Yesterday I performed a number of region mergers on one of our larger tables. This table had ~1400 regions when starting, but many of these were small regions - we wanted to get the average region size closer to our region limit size of 15GB. The region mergers went well, leaving us with just over 700 regions. However since then we have had a huge number of offline regions - nearly 600 regions are currently listed as offline. Does anybody know the cause of these offline regions, and how to fix them? I understand regions do sometimes go offline legally, but this many seems to me to indicate a problem.
Are you saying that "after merge, 700 regions online, then 600 out of 700 regions went offline for no reason"? When you merge two child regions to a big region, the child regions would be offline before getting cleaned up. When a region server is down, regions in that region server would be offline until they get re-assigned. If none of the previous two reasons I listed, then we need to check master log to figure out root cause? (Also if you have backup master, could you do master failover to see whether the problem goes away; or restarting the cluster).
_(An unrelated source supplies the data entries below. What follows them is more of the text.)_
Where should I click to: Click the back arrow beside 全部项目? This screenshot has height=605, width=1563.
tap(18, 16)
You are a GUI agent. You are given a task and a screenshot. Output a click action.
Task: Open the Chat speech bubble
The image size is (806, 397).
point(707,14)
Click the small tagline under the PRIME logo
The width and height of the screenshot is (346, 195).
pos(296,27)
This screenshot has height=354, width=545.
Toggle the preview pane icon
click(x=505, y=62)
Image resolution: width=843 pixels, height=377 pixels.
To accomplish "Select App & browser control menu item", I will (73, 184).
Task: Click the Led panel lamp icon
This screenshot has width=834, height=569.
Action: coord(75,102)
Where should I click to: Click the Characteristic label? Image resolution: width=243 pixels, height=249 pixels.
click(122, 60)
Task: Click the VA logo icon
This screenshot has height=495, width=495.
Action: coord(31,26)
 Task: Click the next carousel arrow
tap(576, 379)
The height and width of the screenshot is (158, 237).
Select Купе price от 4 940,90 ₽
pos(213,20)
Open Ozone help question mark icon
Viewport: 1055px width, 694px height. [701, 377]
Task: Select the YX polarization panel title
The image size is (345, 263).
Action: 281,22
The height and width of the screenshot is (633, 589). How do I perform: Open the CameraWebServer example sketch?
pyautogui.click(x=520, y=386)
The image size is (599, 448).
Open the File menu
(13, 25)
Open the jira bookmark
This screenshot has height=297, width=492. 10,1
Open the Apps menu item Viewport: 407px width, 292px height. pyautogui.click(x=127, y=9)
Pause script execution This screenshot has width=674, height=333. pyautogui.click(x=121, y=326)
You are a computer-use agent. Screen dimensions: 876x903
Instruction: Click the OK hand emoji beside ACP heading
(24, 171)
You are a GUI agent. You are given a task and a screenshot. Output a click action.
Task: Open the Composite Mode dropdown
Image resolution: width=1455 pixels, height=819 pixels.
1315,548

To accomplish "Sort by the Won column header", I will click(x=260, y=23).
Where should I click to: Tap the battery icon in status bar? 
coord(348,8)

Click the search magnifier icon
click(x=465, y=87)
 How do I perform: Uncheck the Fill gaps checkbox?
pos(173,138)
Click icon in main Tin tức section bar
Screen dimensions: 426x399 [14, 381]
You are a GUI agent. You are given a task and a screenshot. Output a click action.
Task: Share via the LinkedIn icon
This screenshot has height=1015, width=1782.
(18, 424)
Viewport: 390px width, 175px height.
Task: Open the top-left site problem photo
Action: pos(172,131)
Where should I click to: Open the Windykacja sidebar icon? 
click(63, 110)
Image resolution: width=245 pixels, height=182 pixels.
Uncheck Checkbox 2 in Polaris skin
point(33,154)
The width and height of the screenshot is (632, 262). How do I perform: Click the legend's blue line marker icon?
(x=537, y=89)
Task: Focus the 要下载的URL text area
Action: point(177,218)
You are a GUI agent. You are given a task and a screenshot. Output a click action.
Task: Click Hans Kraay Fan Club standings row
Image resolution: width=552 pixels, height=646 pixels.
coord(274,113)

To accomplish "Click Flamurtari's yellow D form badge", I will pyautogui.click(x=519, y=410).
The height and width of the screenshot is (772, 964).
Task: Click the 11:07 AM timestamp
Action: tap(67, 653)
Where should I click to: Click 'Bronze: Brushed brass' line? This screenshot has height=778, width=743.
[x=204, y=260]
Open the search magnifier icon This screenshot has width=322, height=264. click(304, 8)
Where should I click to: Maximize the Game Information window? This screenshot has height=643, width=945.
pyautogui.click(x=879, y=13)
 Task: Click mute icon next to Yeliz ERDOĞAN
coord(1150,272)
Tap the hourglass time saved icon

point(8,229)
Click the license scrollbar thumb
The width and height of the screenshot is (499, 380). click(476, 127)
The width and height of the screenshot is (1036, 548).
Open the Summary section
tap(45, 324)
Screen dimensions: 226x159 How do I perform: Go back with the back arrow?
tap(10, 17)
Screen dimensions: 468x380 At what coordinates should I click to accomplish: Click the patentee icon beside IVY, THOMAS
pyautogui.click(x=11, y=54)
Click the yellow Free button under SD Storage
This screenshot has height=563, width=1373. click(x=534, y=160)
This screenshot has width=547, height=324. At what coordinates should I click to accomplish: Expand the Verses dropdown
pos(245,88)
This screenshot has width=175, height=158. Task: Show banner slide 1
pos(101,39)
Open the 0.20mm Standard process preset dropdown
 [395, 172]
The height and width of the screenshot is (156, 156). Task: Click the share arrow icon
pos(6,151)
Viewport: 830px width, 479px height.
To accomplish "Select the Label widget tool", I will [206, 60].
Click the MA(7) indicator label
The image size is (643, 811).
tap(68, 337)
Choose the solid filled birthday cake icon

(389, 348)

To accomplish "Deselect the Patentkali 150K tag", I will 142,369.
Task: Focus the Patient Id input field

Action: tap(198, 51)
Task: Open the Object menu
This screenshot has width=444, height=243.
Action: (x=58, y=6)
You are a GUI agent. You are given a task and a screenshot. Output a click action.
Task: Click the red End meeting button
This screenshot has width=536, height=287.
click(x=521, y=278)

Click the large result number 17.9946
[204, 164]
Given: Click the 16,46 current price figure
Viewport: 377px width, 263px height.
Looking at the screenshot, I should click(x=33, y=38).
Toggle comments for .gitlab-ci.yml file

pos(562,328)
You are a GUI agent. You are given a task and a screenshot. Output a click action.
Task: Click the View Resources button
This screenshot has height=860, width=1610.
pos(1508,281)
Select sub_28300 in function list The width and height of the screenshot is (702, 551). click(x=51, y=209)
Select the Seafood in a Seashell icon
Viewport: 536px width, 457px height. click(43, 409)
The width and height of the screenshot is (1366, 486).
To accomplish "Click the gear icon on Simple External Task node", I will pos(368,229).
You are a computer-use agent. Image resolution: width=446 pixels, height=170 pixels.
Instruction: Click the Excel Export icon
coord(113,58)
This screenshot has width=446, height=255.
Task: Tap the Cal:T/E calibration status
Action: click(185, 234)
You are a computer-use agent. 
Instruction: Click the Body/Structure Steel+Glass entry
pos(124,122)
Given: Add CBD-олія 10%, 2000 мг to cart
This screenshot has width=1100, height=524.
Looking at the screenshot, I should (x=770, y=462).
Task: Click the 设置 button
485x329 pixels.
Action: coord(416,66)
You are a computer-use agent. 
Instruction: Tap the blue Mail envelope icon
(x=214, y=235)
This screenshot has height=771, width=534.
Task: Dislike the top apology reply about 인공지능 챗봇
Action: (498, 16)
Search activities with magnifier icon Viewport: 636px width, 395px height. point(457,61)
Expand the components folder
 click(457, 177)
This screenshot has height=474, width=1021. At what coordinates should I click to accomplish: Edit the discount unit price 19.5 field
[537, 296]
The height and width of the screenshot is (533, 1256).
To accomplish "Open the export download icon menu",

Thanks for the response. No, the 700 regions were still up, but there were also 600 offline regions. If these are the child regions from the merger, do you know when the child regions would be cleared up? We had to do a restore_snapshot because of some system instability, and now the online region count is correct but the offline region count is over 2000. Will these clear up on their own or only after a master restart? We can't restart the cluster because this is a customer facing system.
hbck gives one inconsistency - a single Empty REGIONINFO_QUALIFIER. I know hbck has a tool to fix this, I haven't yet run it. That's the only inconsistency shown. So would this indicate that the offline regions are normal? Thanks.